Bring Poise Along With No. 2 Pencil When Taking the SAT
| NEW YORK
When I first met one of my favorite SAT students two years ago, she was a straight-A student at a prestigious high school. She was active in drama, captain of the field hockey team, and fluent in German and French. Yet her performance on practice SATs was remarkably unimpressive.
It wasn't the difficulty of the work. She had an extensive vocabulary, good reading-comprehension skills, and the math questions involved topics much less advanced than the calculus she was currently taking. She said she did poorly on standardized tests because the moment the booklet was handed to her, she "couldn't breathe."
Such is the plight of many high school juniors. Junior year is fraught with enough pressure anyway, because it's the last chance for students to impress college admissions committees by maintaining their grades and participating in extracurricular activities. At the center of all this hysteria is the SAT, which has loomed on each student's horizon for years and is wrongly considered the make-or-break element of a college application.

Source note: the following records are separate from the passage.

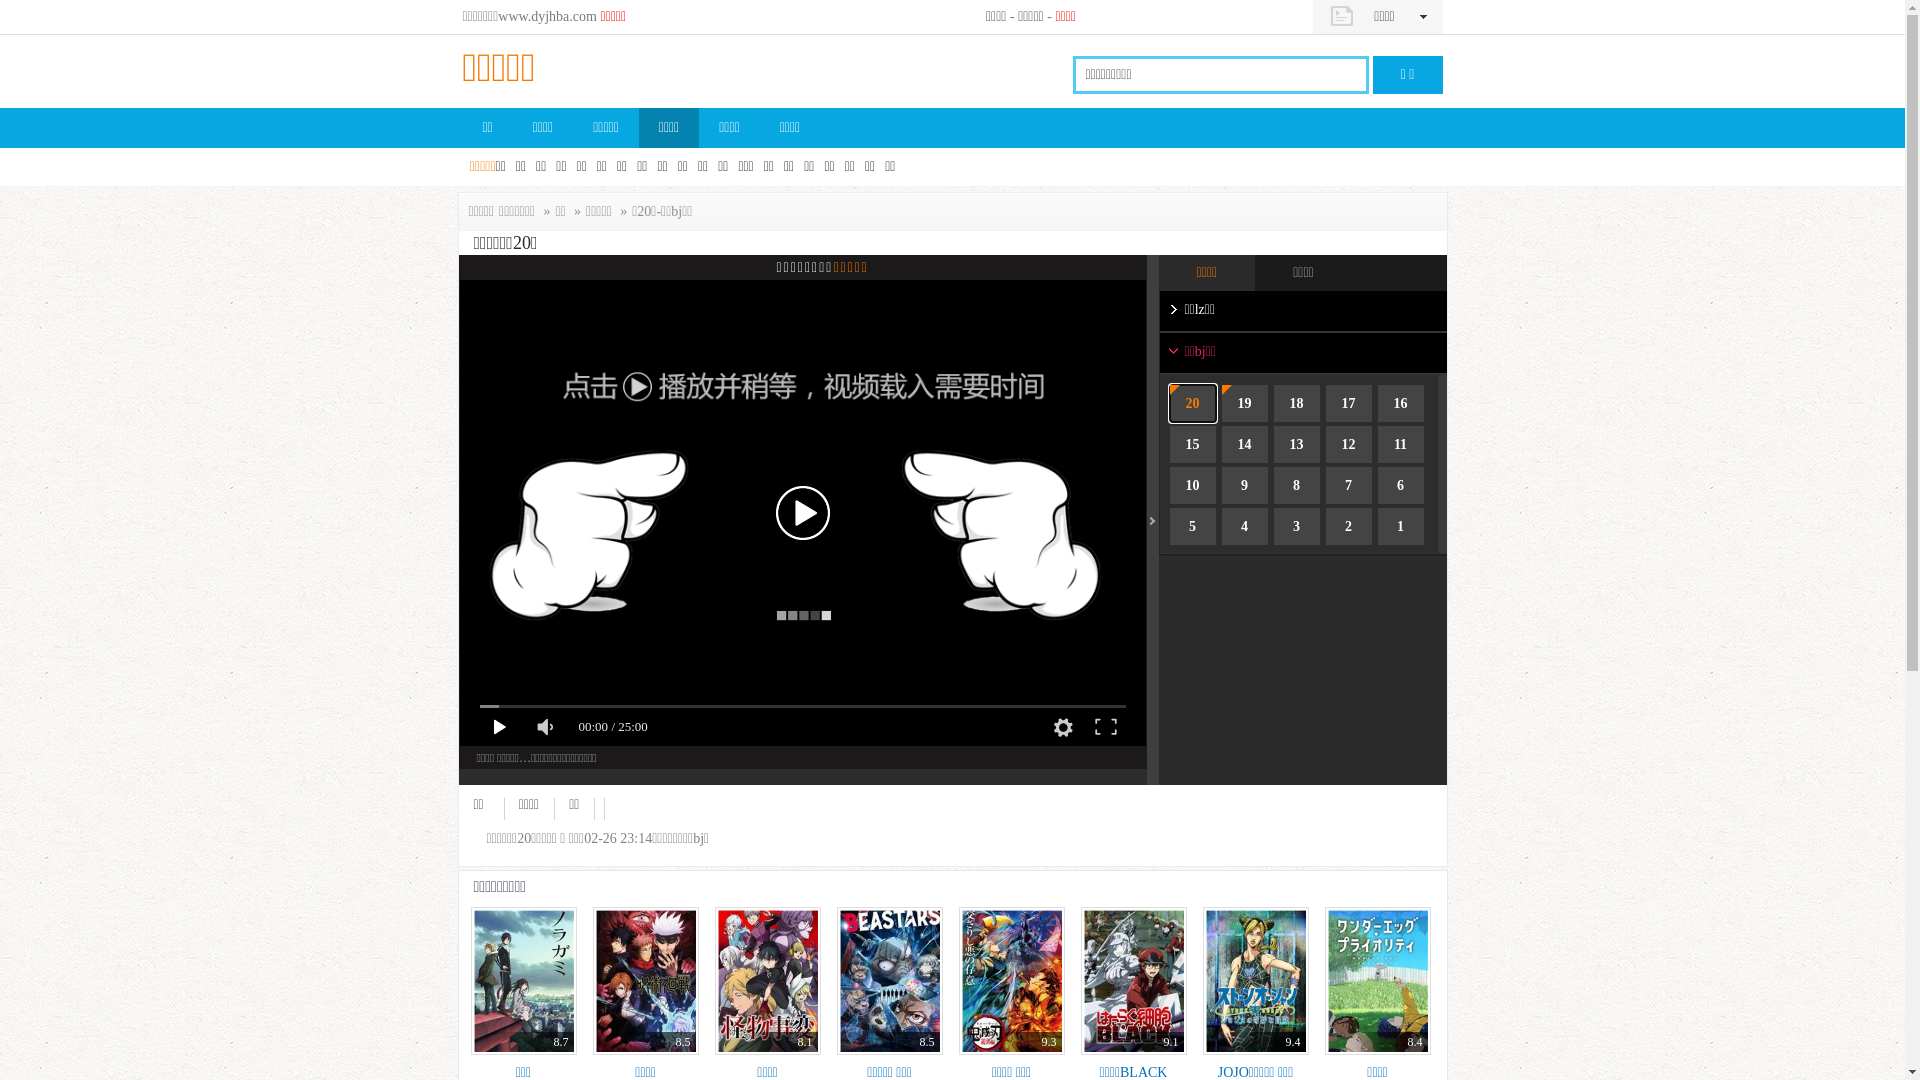  What do you see at coordinates (1348, 525) in the screenshot?
I see `'2'` at bounding box center [1348, 525].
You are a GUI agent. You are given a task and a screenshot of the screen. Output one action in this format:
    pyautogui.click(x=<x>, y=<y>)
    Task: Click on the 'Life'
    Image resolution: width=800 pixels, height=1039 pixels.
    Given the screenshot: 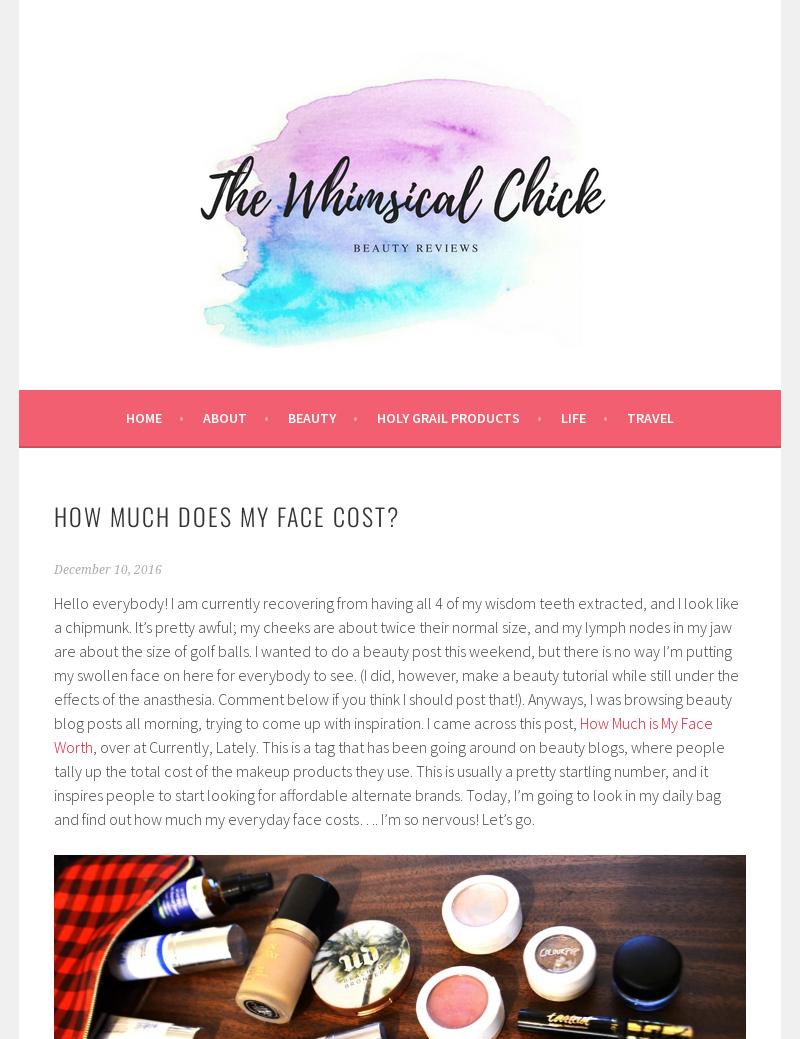 What is the action you would take?
    pyautogui.click(x=572, y=416)
    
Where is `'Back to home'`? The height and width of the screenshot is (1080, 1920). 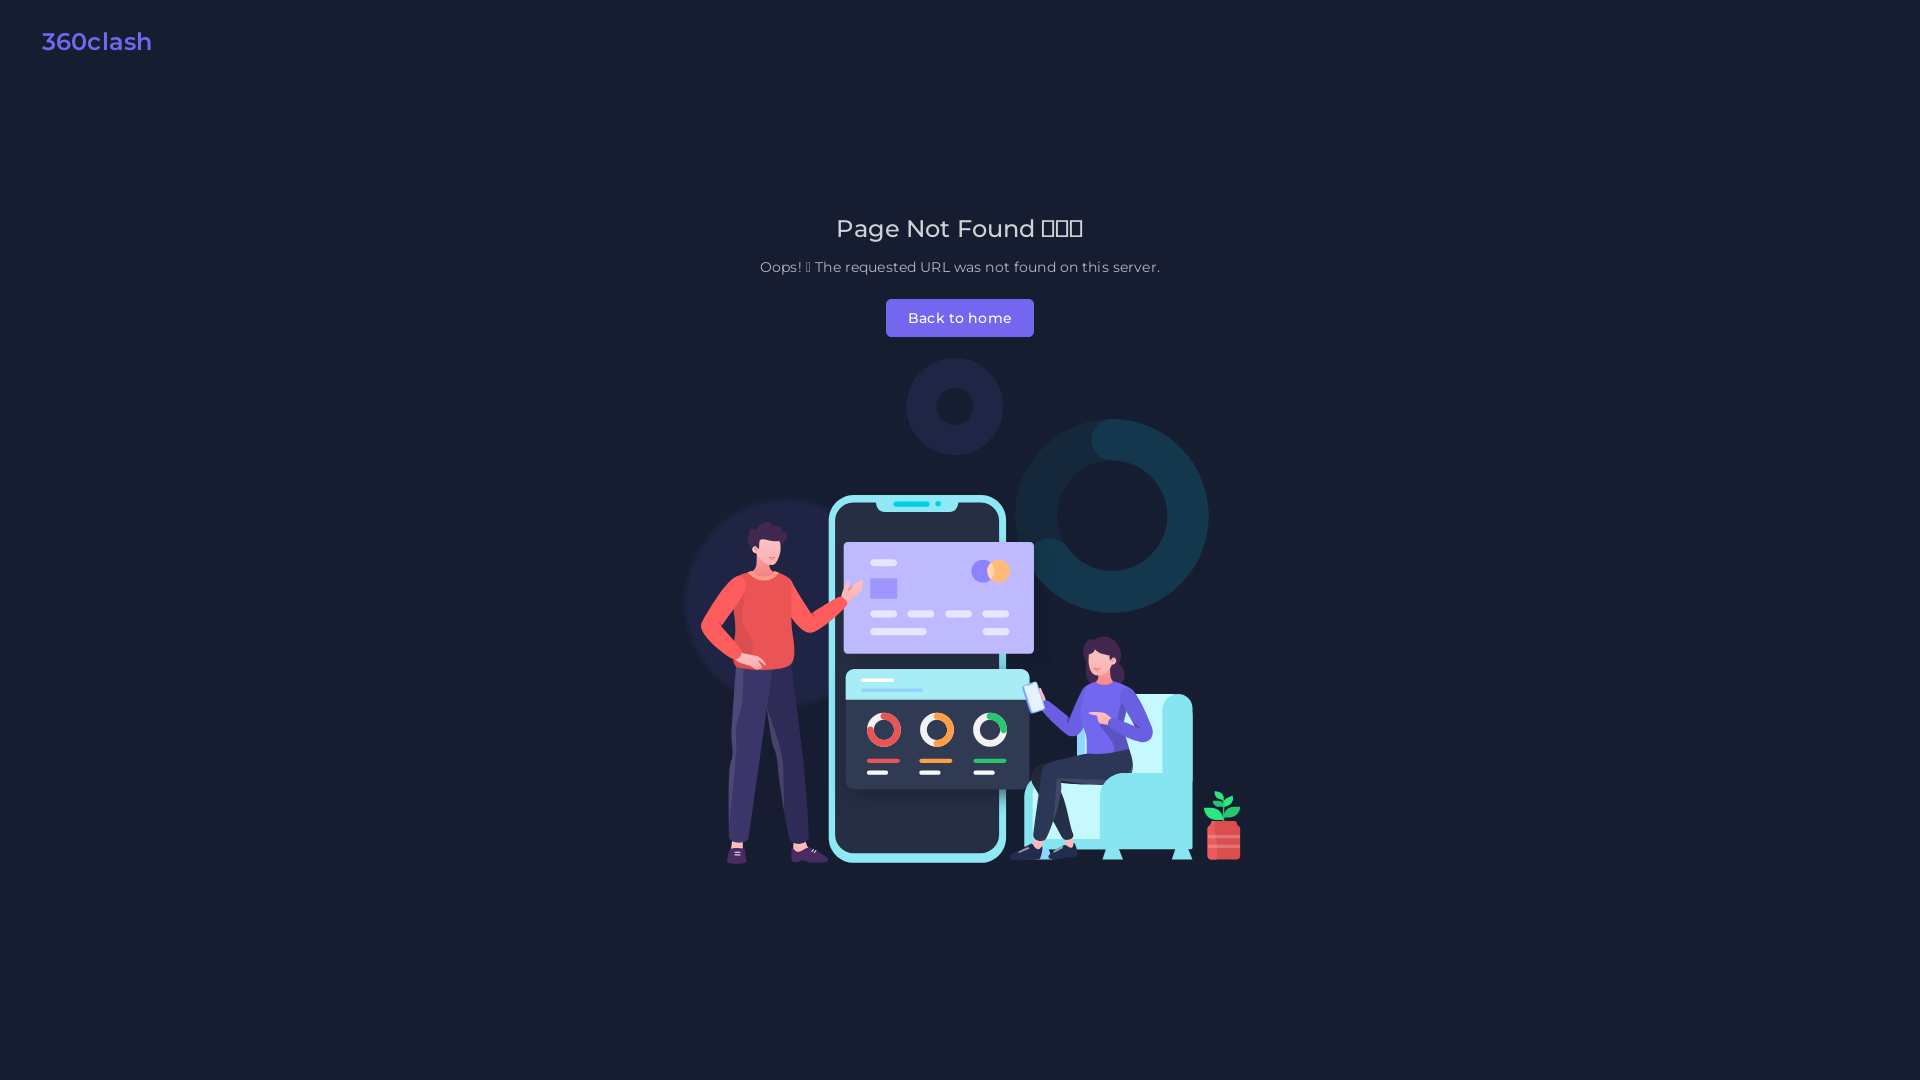
'Back to home' is located at coordinates (885, 316).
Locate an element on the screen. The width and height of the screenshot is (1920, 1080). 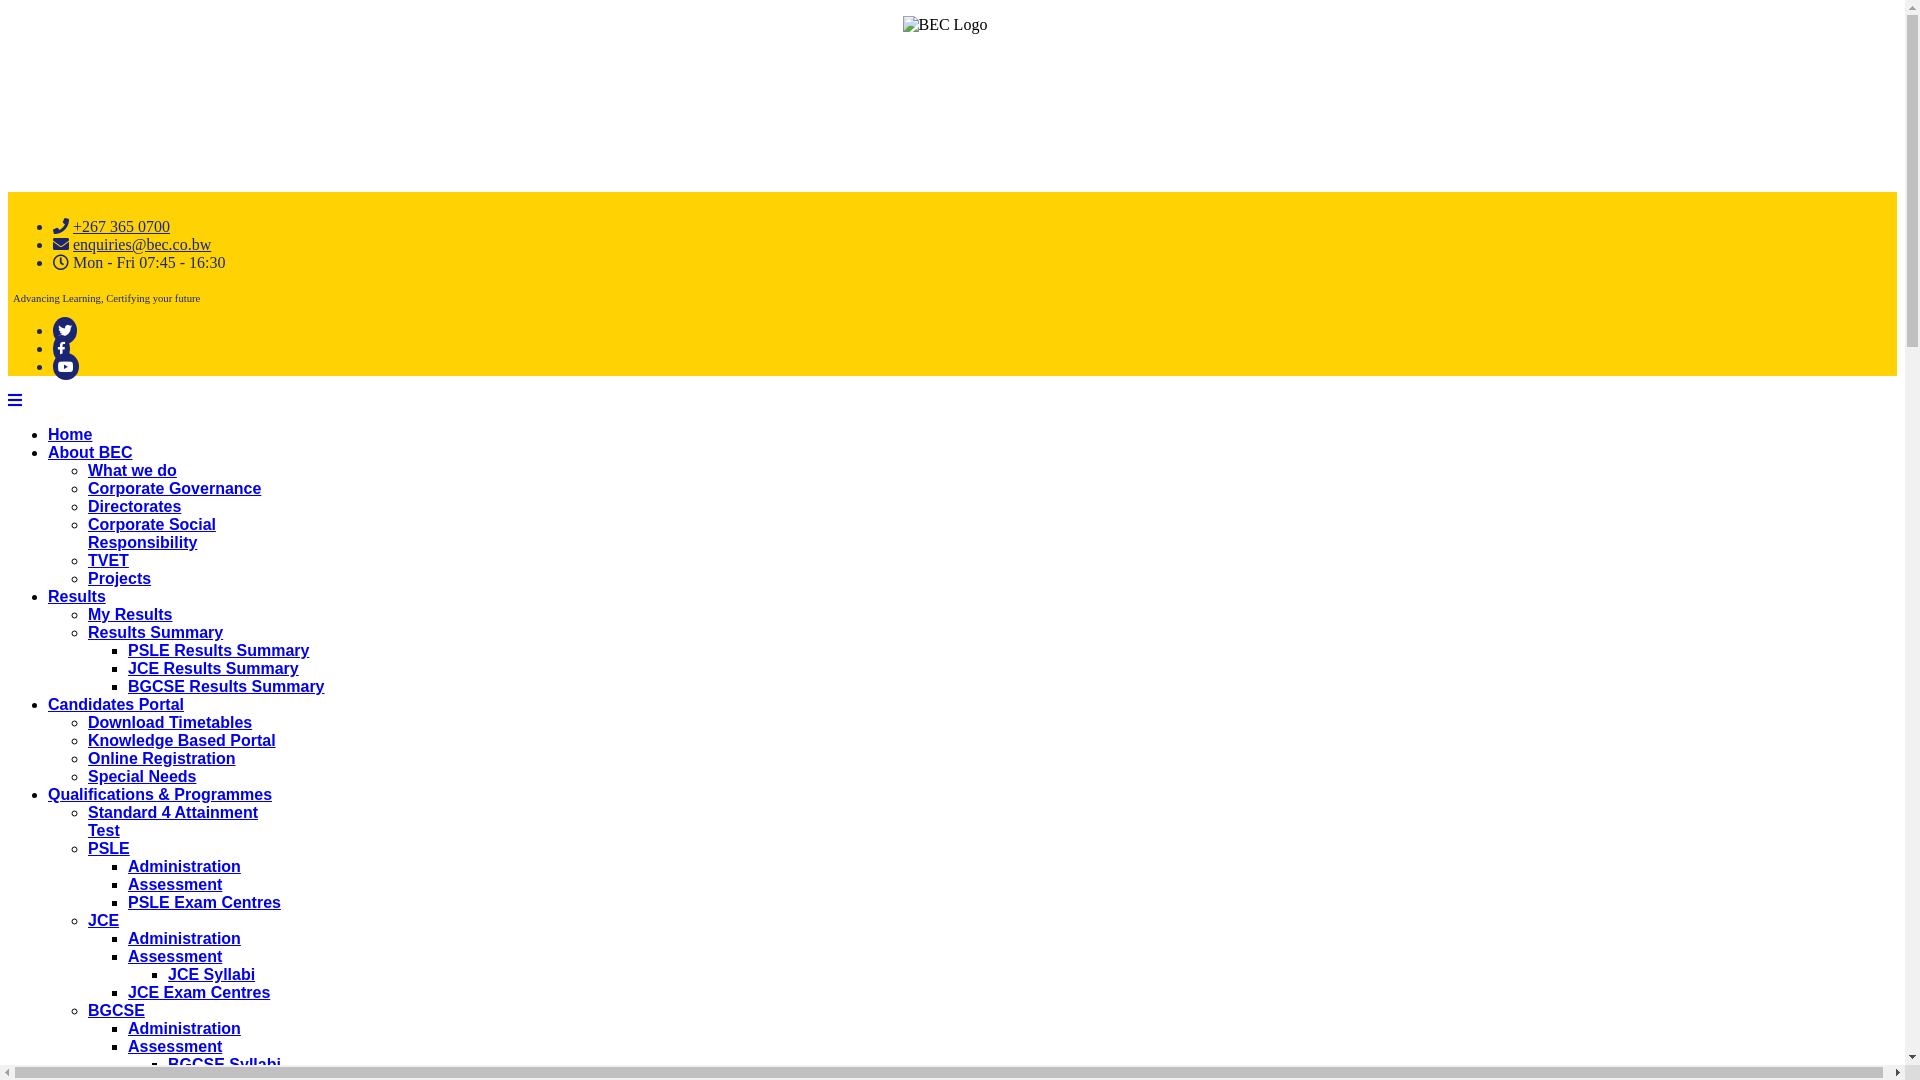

Taking any standardized test requires two mutually exclusive skills. On the one hand, you have to know your stuff. You have to learn new vocabulary words and know how to calculate percents. But all the preparation in the world isn't much good if a time-pressured environment turns you into mush. The other skill you need is poise.
There are two sure-fire ways to lose your equilibrium during the SAT. The first is to assume that the test will go smoothly. One big mistake that many students make is to head into the test center hoping that everything proceeds without a hitch. The moment they see a problem that they can't figure out, what little poise they had is gone and the downward spiral begins.
It's like heading onto the baseball diamond and hoping that no one hits the ball to you. Well, the best baseball players expect the ball to come their way, and the best test-takers anticipate moments when a question will flummox them. In each case, an error does not signal the end of the world.
Another way to lose focus is to indulge in the "what ifs." What if I bomb the test? What if no school accepts me? Sure, there's a lot riding on your SAT score. But thinking about the test's ramifications has nothing to do with the task at hand.
Too many students let these thoughts monopolize their minds while they're trying to work. Why let what may happen in the next few months distract you now?
The key to minimizing this kind of worry is to realize that all anyone - your parents, friends, guidance counselor, and even yourself - can expect is that you give it your best shot. Once you commit yourself to that, there's a whole lot less to worry about.
When you prepare for the SAT, you get a good idea of what types of questions you'll see. You practice a lot and learn a few groovy techniques that will make your life easier. But most important, you develop a faith in yourself and your instincts, so that when the test throws you a curve ball (and it will), you know you'll be able to handle it.
Once she learned to take it all in stride, my student got the score she wanted and got into her top-choice college, where she's thriving. As many high school students have done before and will do in the future, she's breathing easy.
* Doug French, an instructor and course developer with The Princeton Review in New York, is the author of "Cracking the Math II Regents Exam" and the "High School Review Guide to Math II."